**Отрывок со страницы:**

################

О том, что "сильная власть" в представлении ее идеологов очень смахивает на авторитарную, свидетельствует само словоупотребление. Ведь не говорят же об умной, искусной, эффективной власти. Акцент ставится именно на силе. Иногда при этом почему-то ссылаются на развитые демократические страны, хотя там сила власти - это скорее следствие, нежели причина ее эффективности.
Как бы то ни было, сильную власть пока не удается установить не только в Чечено-Ингушетии. Самого беглого обзора сообщение из разных концов страны достаточно, чтобы понять: идет интенсивный процесс образования и размножения субъектов самостоятельной активности - индивидов и групп, для которых принцип субординации является пустым звуком. И это - не только политические, национальные и профессиональные группы, чье своеволие, пусть и не всегда цивилизованное, еще как-то вяжется с представлениями о гражданском обществе. Такими субъектами становятся или вот-вот могут стать отдельные города, области и районы, административные звенья, армейские и правоохранные подразделения.

################

**Исходный материал:**
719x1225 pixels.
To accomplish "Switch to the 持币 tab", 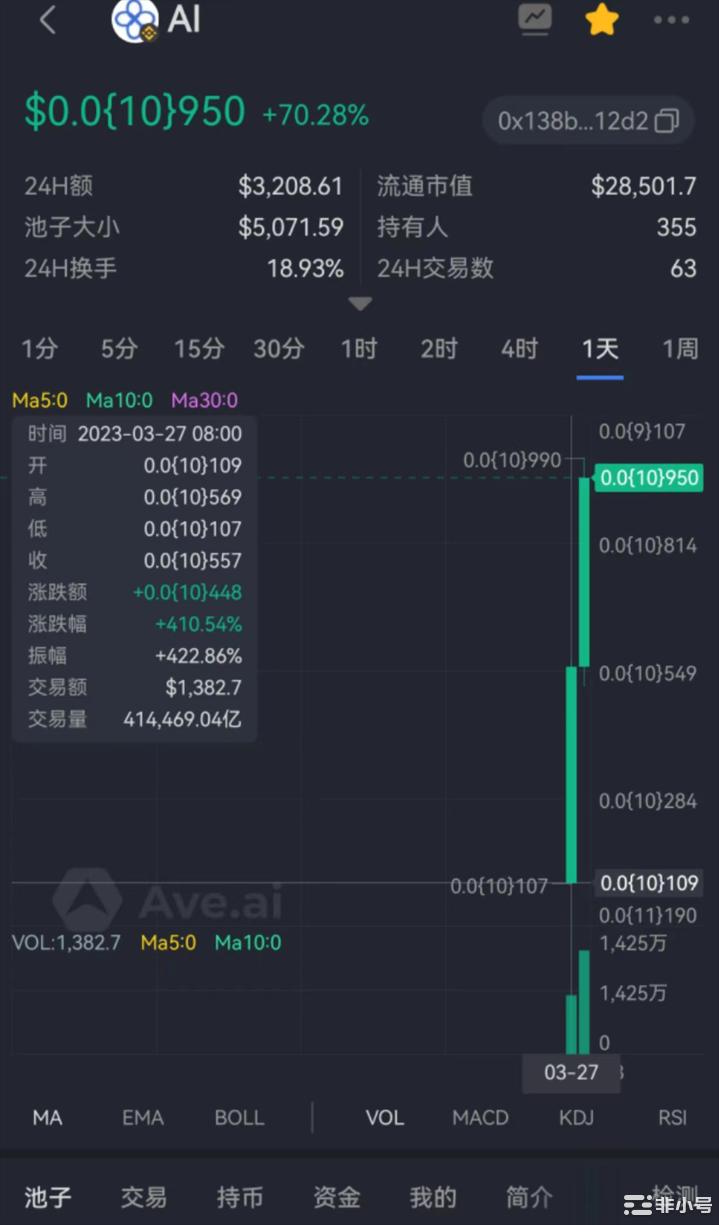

################

**Части задания:**
(a) Ответьте по тексту о сильной власти на вопросы:
(i) Какие три определения власти, по словам текста, не употребляют?
(ii) Какой регион назван в тексте по имени?
(iii) Для кого принцип субординации является пустым звуком?
(b) Продублируйте из текста о сильной власти без изменений отрезок от «Как бы то ни» до «и правоохранные подразделения.» включительно.
(c) Согласуются ли с текстом о сильной власти следующие утверждения? Для каждого ответьте «да» или «нет» и приведите решающие слова текста.
(i) В развитых демократических странах сила власти скорее служит причиной ее эффективности.
(ii) Субъектами самостоятельной активности могут стать армейские подразделения.
(iii) Сильную власть уже удалось установить повсюду, кроме Чечено-Ингушетии.

**Ответы к заданиям:**
(a)
(i) Умная, искусная, эффективная.
(ii) Чечено-Ингушетия.
(iii) Для индивидов и групп, то есть субъектов самостоятельной активности.

(b)
Как бы то ни было, сильную власть пока не удается установить не только в Чечено-Ингушетии. Самого беглого обзора сообщение из разных концов страны достаточно, чтобы понять: идет интенсивный процесс образования и размножения субъектов самостоятельной активности - индивидов и групп, для которых принцип субординации является пустым звуком. И это - не только политические, национальные и профессиональные группы, чье своеволие, пусть и не всегда цивилизованное, еще как-то вяжется с представлениями о гражданском обществе. Такими субъектами становятся или вот-вот могут стать отдельные города, области и районы, административные звенья, армейские и правоохранные подразделения.

(c)
(i) Нет: «там сила власти - это скорее следствие, нежели причина ее эффективности».
(ii) Да: «Такими субъектами становятся или вот-вот могут стать отдельные города, области и районы, административные звенья, армейские и правоохранные подразделения».
(iii) Нет: «сильную власть пока не удается установить не только в Чечено-Ингушетии».